2006 program starring O. J. Simpson

Juiced (stylized as Juiced with O.J. Simpson or O.J. Simpson: Juiced) is a 2006 pay-per-view special starring former professional football player and actor O. J. Simpson. Modeled after popular hidden-camera prank shows such as MTV's Punk'd, the program featured Simpson wearing disguises to perform practical jokes on members of the public.

Juiced was distributed as a pay-per-view special and was subsequently released straight to DVD. The program received public backlash due to Simpson's trial of the murder of his ex-Wife, Nicole Brown Simpson and Ron Goldman, for which he was acquitted but held civilly liable in 1997.

==Premise==
The program follows a hidden camera-prank show format. Simpson wears various disguises to place unsuspecting members of the public in uncomfortable scenarios. At the reveal of each prank, Simpson would reveal himself to be O.J. Simpson and proclaim: "You've been Juiced!".

==History==
Following his acquittal in the murder of his ex-wife, Nicole Brown Simpson, and Ron Goldman, and the subsequent civil trial for which Simpson was held liable, Simpson faced financial difficulties and was largely blacklisted from mainstream media. Rick Mahr, who was known for extreme videos such as backyard wrestling, conceived Juiced as a concept to capitalize on Simpson's notoriety.

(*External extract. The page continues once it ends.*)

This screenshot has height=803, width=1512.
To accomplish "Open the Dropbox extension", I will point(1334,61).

Principal photography took place in March 2004 over a two-week period in Las Vegas. Reportedly, the production was tense, with crew members attempting to push boundaries and to illicit statements from Simpson regarding his involvement in the murder of Nicole Brown Simpson and Ron Goldman.

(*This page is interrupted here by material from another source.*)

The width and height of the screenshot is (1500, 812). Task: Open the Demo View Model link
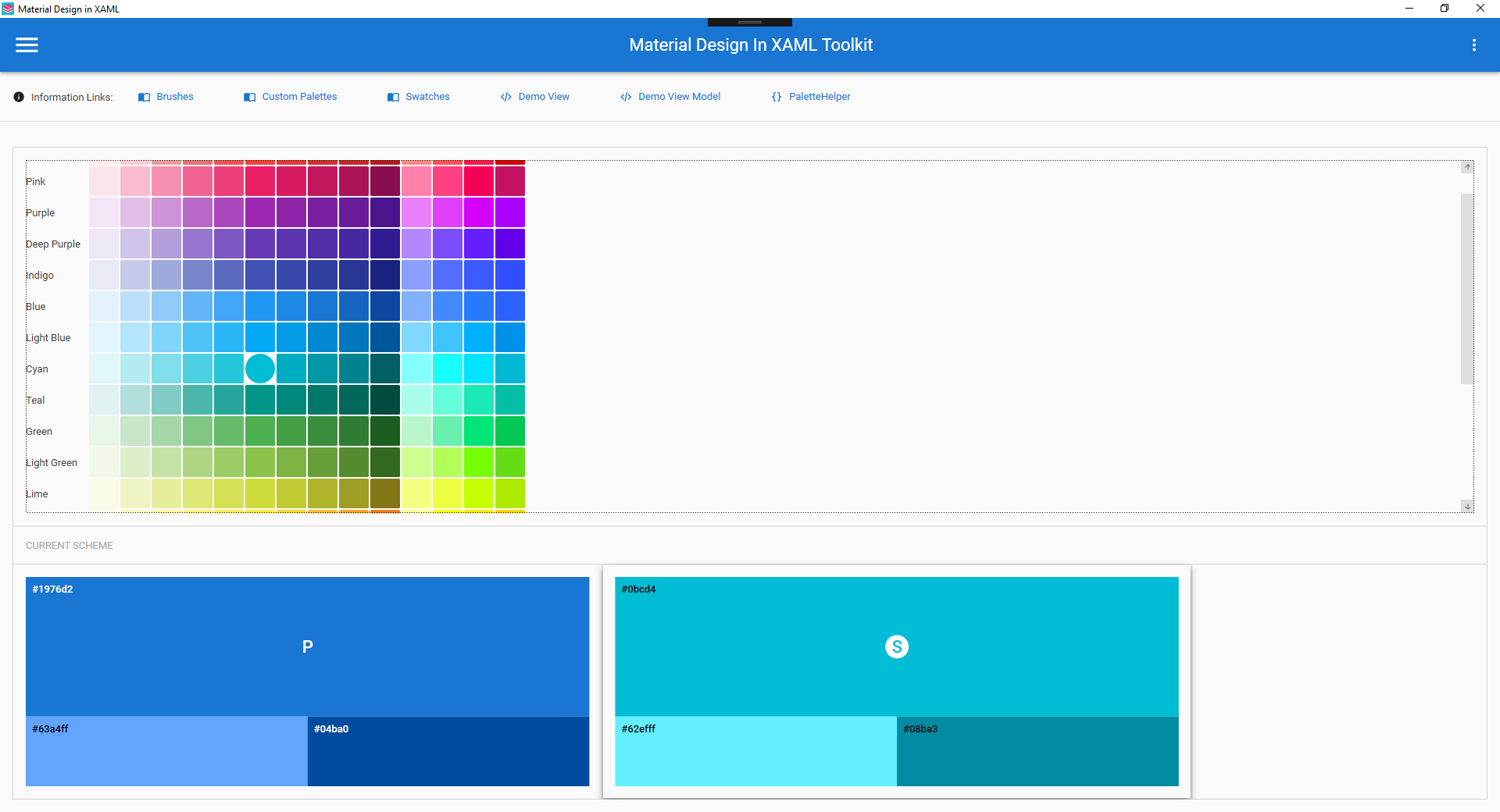click(x=678, y=97)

After production of the special was leaked by a crew member, major networks refused to air the program. Production therefore had to bypass traditional means and released the footage as a pay-per-view special followed by a DVD release. According to Mahr, Simpson was not paid to participate in the show and participated only because he wanted to.

==Notable segments==
In a skit described as "tone-deaf", Simpson posed as a used car salesman and attempted to sell his white Ford Bronco. Directly referencing his 1994 police chase in Los Angeles, the vehicle had fake bullet holes in the side. In the skit, Simpson described the vehicle as helping him get away and telling a buyer that he made the car famous.

==Reception==
On release, Juiced received overwhelming negative criticism. Particularly Fred Goldman, the father of Ron Goldman, described the special as "morally reprehensible".

==Legacy==
In September 2026, Investigation Discovery and HBO Max released a docuseries titled O.J. Unseen: Exploration of Evil. The docuseries examined the making of Juiced and includes interviews with crew members. The docuseries included behind the scenes footage showing crew members attempting to capture a confession from Simpson.